• 1 – raw banana, peeled and cut into 1 inch pieces
• 1 – large tomato, chopped into big chunks
• 2 cups – curd, whipped for a minute in a blender
• 1 cup – grated fresh coconut, ground to a smooth paste, adding a little water
• 1/2 tsp – Turmeric powder
• 1 tsp – Red Chilli powder
• 15 – Curry leaves
• 1 tsp – Mustard Seeds
• 1 tsp – Fenugreek (methi) seeds
• 1 – whole red chilli, broken into 3 pieces
• 2 tsp – oil
• Salt as desired
- Put the vegetables in a heavy-bottom vessel.
- Add the red chilli powder, turmeric powder, 7 curry leaves and salt.
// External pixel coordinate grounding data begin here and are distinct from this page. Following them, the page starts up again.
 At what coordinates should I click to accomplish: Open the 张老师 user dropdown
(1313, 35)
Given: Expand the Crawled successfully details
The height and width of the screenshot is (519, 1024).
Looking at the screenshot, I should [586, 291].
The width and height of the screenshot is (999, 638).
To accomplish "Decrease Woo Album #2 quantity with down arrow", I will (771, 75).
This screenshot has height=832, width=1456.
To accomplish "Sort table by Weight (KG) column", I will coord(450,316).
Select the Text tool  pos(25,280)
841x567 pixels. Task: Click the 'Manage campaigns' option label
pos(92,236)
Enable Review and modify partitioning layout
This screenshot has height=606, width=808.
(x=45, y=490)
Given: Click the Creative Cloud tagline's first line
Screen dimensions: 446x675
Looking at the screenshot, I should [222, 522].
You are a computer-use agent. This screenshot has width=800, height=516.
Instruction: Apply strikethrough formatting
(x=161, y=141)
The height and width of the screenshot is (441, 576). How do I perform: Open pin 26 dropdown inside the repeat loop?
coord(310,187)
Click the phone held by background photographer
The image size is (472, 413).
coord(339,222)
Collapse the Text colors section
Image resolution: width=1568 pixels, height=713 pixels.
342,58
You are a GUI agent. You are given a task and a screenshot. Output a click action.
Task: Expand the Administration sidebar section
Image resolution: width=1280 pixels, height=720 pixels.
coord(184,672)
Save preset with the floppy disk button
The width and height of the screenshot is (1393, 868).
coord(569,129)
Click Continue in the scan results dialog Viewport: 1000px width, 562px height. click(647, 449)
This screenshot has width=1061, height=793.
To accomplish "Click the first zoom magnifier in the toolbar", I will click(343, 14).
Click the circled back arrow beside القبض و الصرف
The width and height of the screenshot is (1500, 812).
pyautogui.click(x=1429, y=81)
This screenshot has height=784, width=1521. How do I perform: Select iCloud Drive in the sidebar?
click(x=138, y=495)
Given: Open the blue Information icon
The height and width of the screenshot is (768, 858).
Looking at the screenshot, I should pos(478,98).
- Pour enough water so as to immerse the banana and tomato pieces, and cook.
- When the banana pieces are cooked but still firm, add the whipped curd to it and keep stirring to avoid the mixture from curdling.
- When it starts boiling, add the coconut paste.
- Check the salt, adding a little if needed, and allow it to boil, stirring continuously. Remove from the heat.
- Heat oil in a small pan, and add the mustard and fenugreek.
- When they splutter, add the remaining curry leaves and red chilli.
- Stir for a few seconds and pour into the curry.
- Allow it to cool down to room temperature and serve with rice.